2019 also saw an uptick in fires in the Amazon Basin. There was a concern that the fires were following an increase in deforestation, which was later confirmed by official Brazilian data, and a deeper concern that parts of the forest may be reaching a tipping point.
In the Arctic, we saw troubling images of fires in Siberia and Alaska. Fires in the great boreal forests that circle the entire northern hemisphere are natural, but the scale of the fires in 2019 was unprecedented, with record high temperatures north of the Arctic Circle.
While different in scale, each of these fires has had significant effects: more and more people are being killed as fires become the new norm in many countries. Air quality is impacted as fires blanket whole regions with haze cities – Australia has recorded the worst pollution levels in the world – and wildlife is increasingly impacted. This all contributes to more carbon emissions to the atmosphere.
But this is not a story of despondency. Nature may be on the front lines of a changing climate. But it can also be one of our strongest allies to reduce emissions globally as well as enhance resilience for communities and landscapes. Nature-based solutions can deliver up to a third of the emission reductions needed to keep temperatures below 2oC. To harness this potential there are three strategies that the world must urgently prioritise:
1. Stop deforestation
Deforestation remains at near-record highs despite significant investment from the private sector to reduce deforestation in supply chains. The challenge is significantly more complex than any single actor can solve alone. Heading into 2020, it’s clear that companies need to redouble their efforts but also work more closely with governments and the finance sector to eliminate commodity driven deforestation.
We also need to recognise that an increasing amount of deforestation is driven by illegality and criminality in many countries, as well as by poverty. We must increase the political will to eradicate criminality, and we need to support greater investment in development and creation of economic alternative for smallholder farmers in situations where converting forest may be the difference between hunger and health.
None of this is easy that is why there is an urgent need for concerted collective action – looking at and working to improve all parts of the whole. That is how we stop deforestation.
2. Work together to manage fires
Learning to better manage fires will be critical for enhancing resilience and reducing the impacts of more intense and frequent fires. But there are few mechanisms to share knowledge and practices globally. Global Forest Watch and other platforms now offer more interactive tools for monitoring fires, but we are not learning nor celebrating the success of fighting fires.
For example, Indonesia has experienced several catastrophic forest fires, often made worse by peat land with a huge carbon store, which once ignited is difficult to extinguish. The fires of 2015 were estimated to have killed 100,000 people.
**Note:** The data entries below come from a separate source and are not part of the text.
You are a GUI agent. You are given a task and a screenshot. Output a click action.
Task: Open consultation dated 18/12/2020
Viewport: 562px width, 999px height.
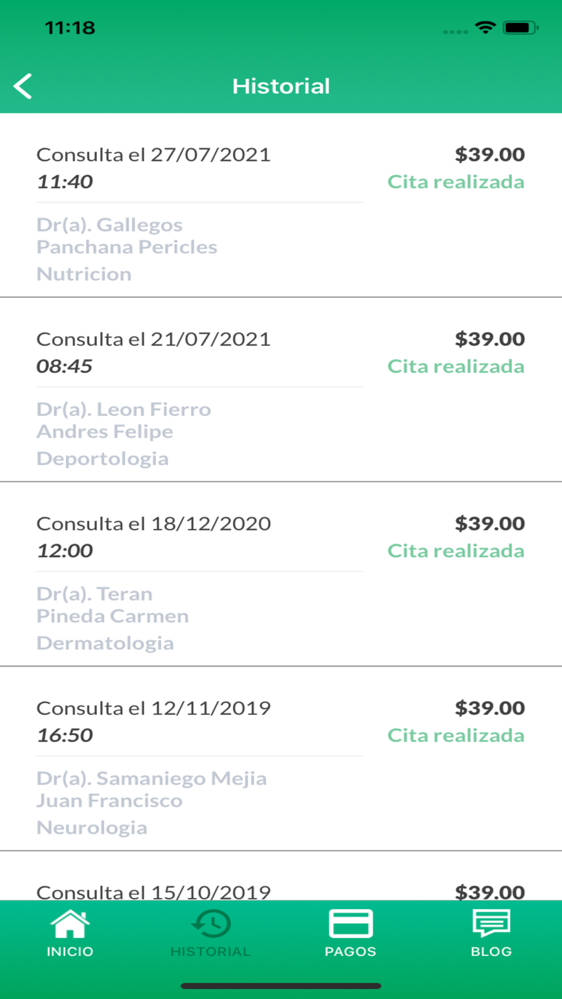point(153,524)
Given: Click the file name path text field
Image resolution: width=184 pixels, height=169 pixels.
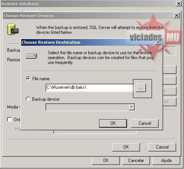Looking at the screenshot, I should tap(89, 88).
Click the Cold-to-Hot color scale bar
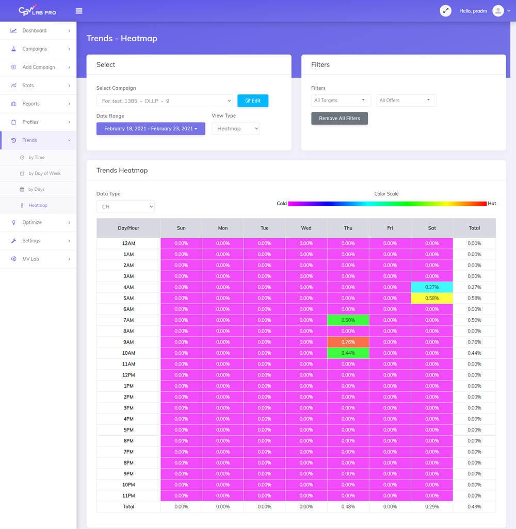Viewport: 516px width, 529px height. point(386,204)
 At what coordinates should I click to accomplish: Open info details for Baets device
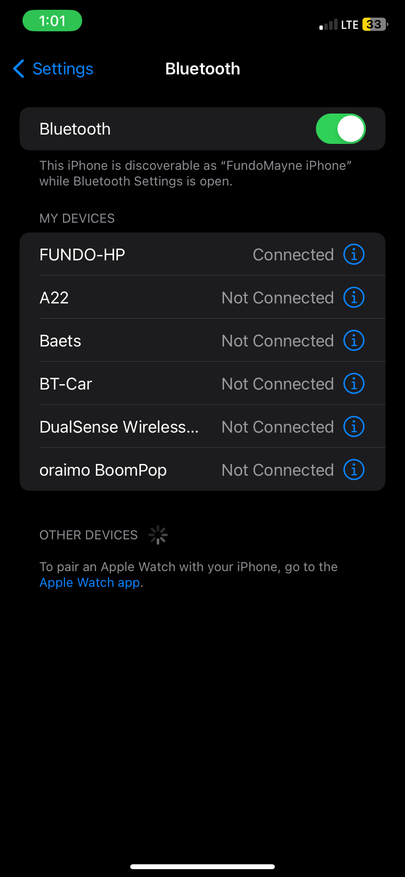click(353, 340)
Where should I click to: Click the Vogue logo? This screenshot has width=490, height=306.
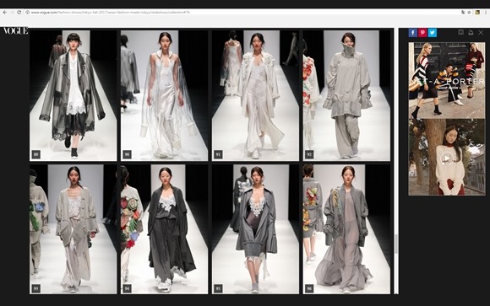15,30
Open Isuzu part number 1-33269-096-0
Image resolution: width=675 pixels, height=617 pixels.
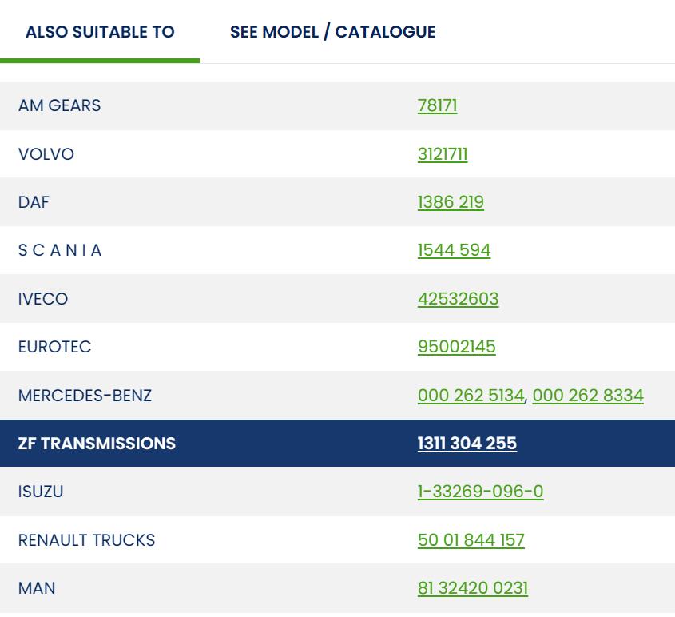pos(480,492)
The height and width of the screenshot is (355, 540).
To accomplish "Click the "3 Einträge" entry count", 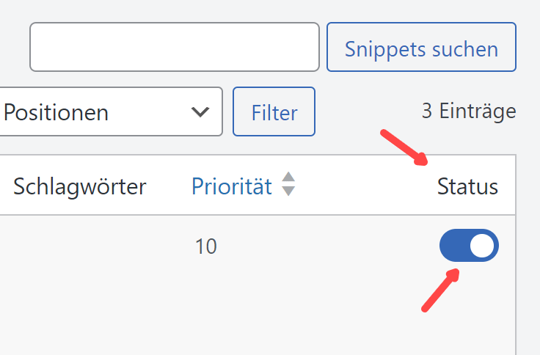I will click(x=468, y=111).
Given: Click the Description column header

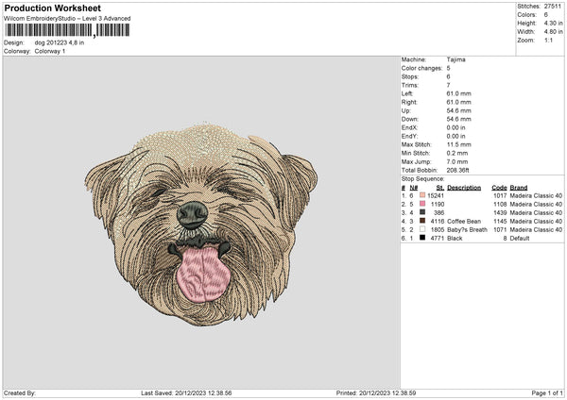Looking at the screenshot, I should click(x=464, y=188).
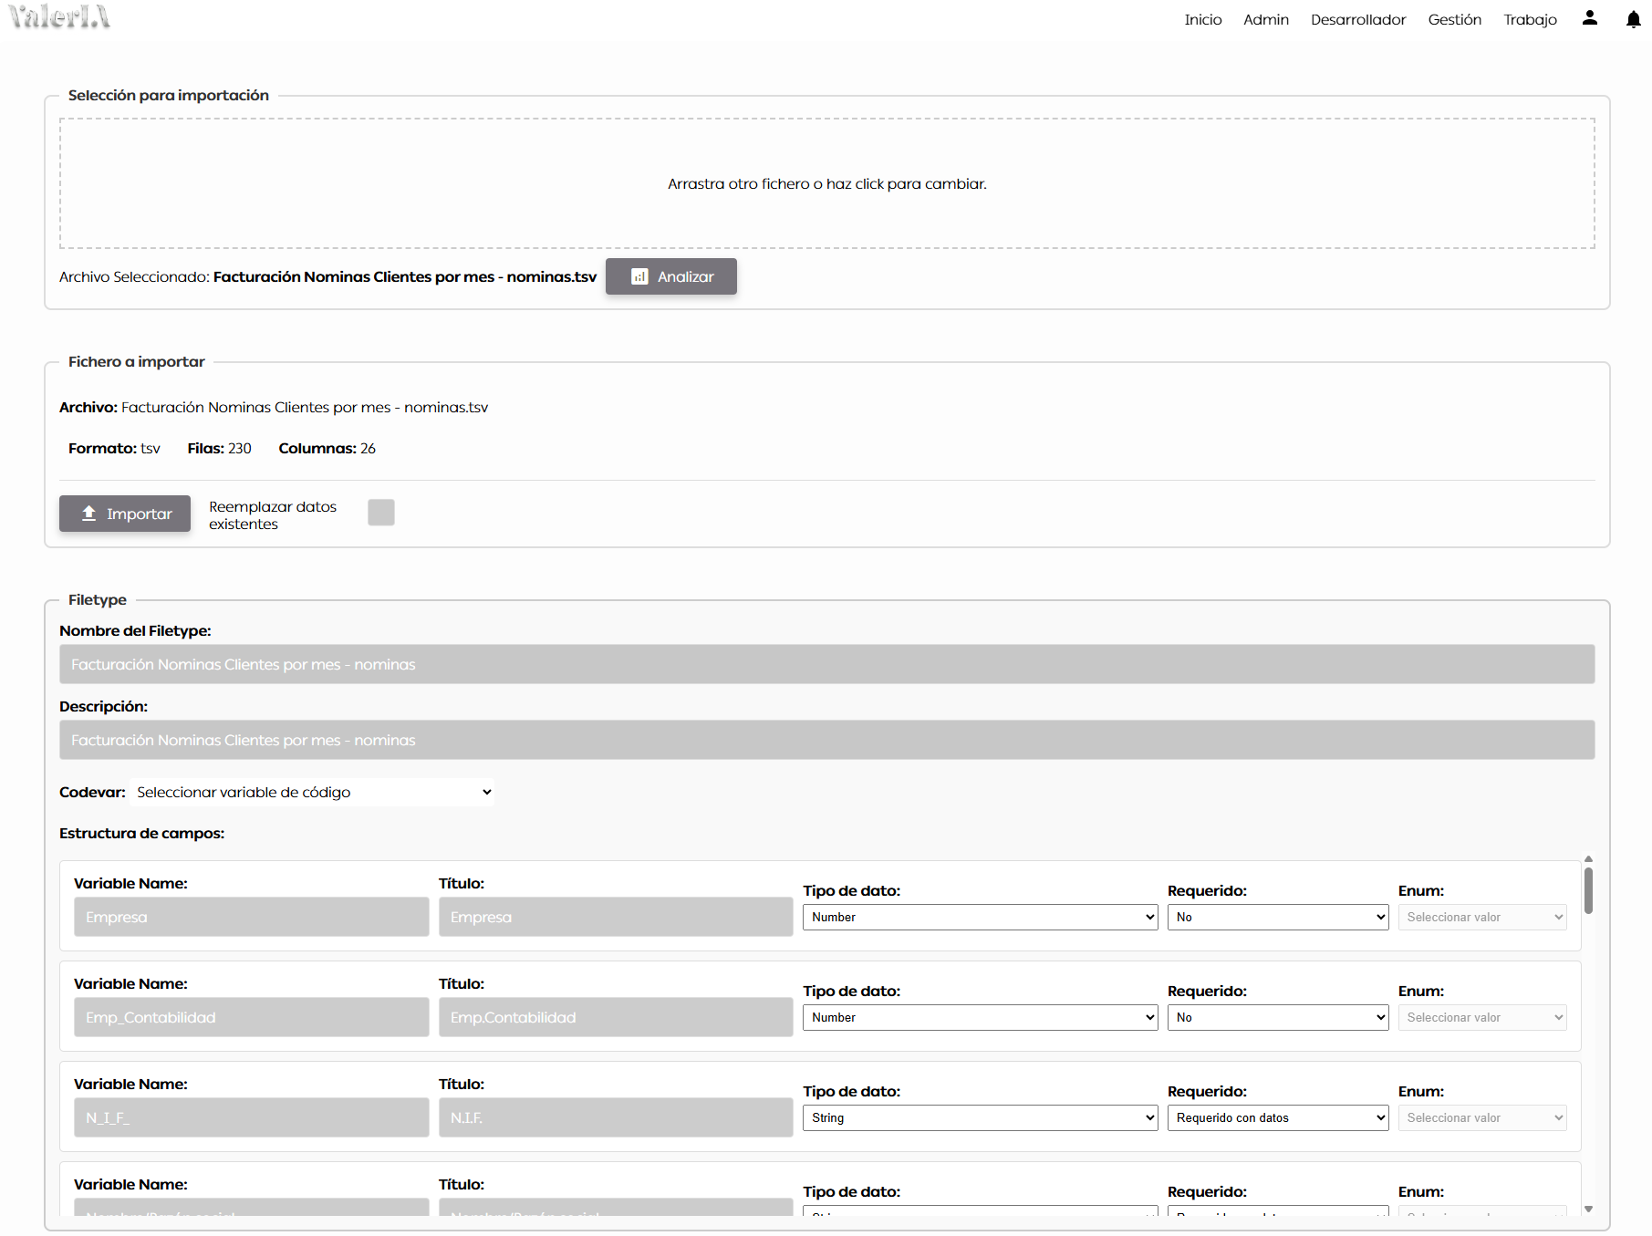This screenshot has height=1236, width=1652.
Task: Click the Nombre del Filetype input field
Action: 826,664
The dry season of 2019 also threatened to be difficult, but improved fire management from both the government, which established a Peat Restoration Agency in 2016, and leading private companies like APRIL and APP, who run Fire Free Village programs around their estates have been successful at reducing instances and severity of fires.
In addition, indigenous communities around the world have worked with fire for centuries in many countries around the world to manage their landscapes. By setting fires early in the season, they can avoid catastrophic fires in the height of the dry season. I had the honour to spend a week with Aboriginal Rangers in the Kimberly and saw the pride and cultural significance of this work. There is potential to scale these efforts.
3. Accelerate restoration
Last, but by no means least, we need to unleash a global restoration movement. There is growing understanding that reforestation and better land management is one of the best solutions we have to actively drawdown carbon from the atmosphere and lock the carbon up in our forests, grasslands and wetlands. Scientists estimate there were 6 trillion trees after the last ice age, but we are now down to a little over 3 trillion.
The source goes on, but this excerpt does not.